Provided data -
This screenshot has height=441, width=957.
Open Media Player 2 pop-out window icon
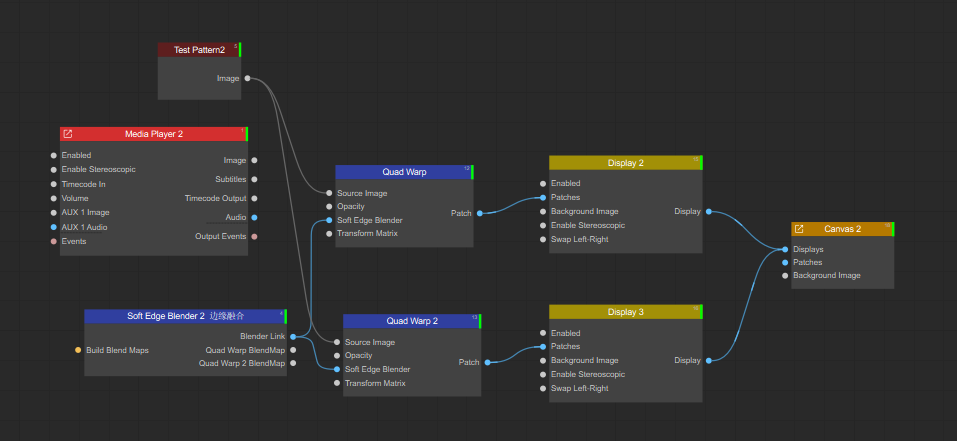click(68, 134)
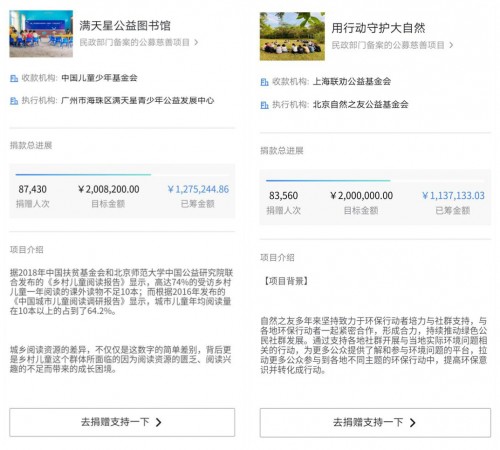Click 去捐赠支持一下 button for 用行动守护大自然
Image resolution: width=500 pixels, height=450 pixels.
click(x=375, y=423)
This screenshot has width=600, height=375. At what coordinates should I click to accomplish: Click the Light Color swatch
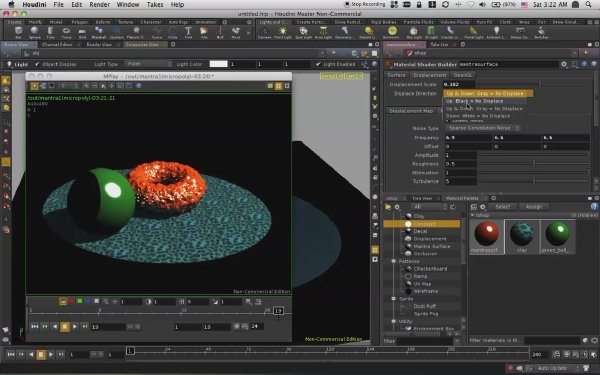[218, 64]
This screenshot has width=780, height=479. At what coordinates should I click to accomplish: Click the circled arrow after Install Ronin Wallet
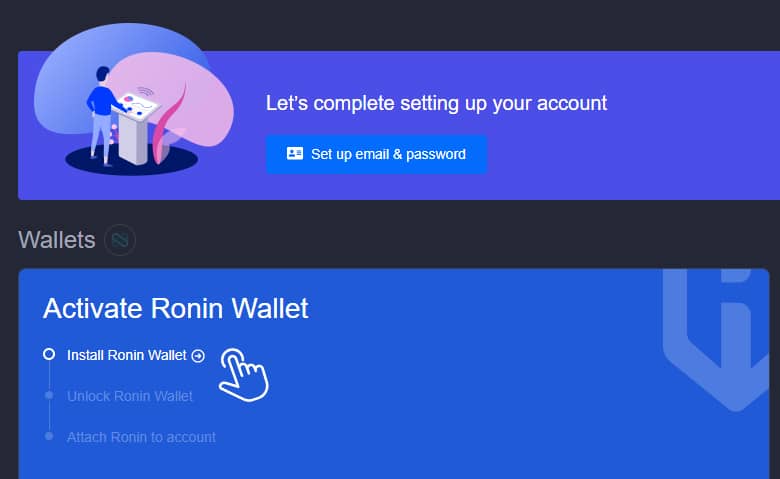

Aim of the exercise -
Starting with the line that contains "Open Media Player 2 pop-out window icon", repeat each line exactly until the listing ends, including the last one. Leave pictures out.

Answer for this exercise -
Open Media Player 2 pop-out window icon
click(68, 134)
Click 去捐赠支持一下 button for 用行动守护大自然
Image resolution: width=500 pixels, height=450 pixels.
click(x=375, y=423)
This screenshot has width=600, height=375. At what coordinates should I click to accomplish: Click the Light Color swatch
[218, 64]
This screenshot has width=780, height=479. At what coordinates should I click to accomplish: Click the circled arrow after Install Ronin Wallet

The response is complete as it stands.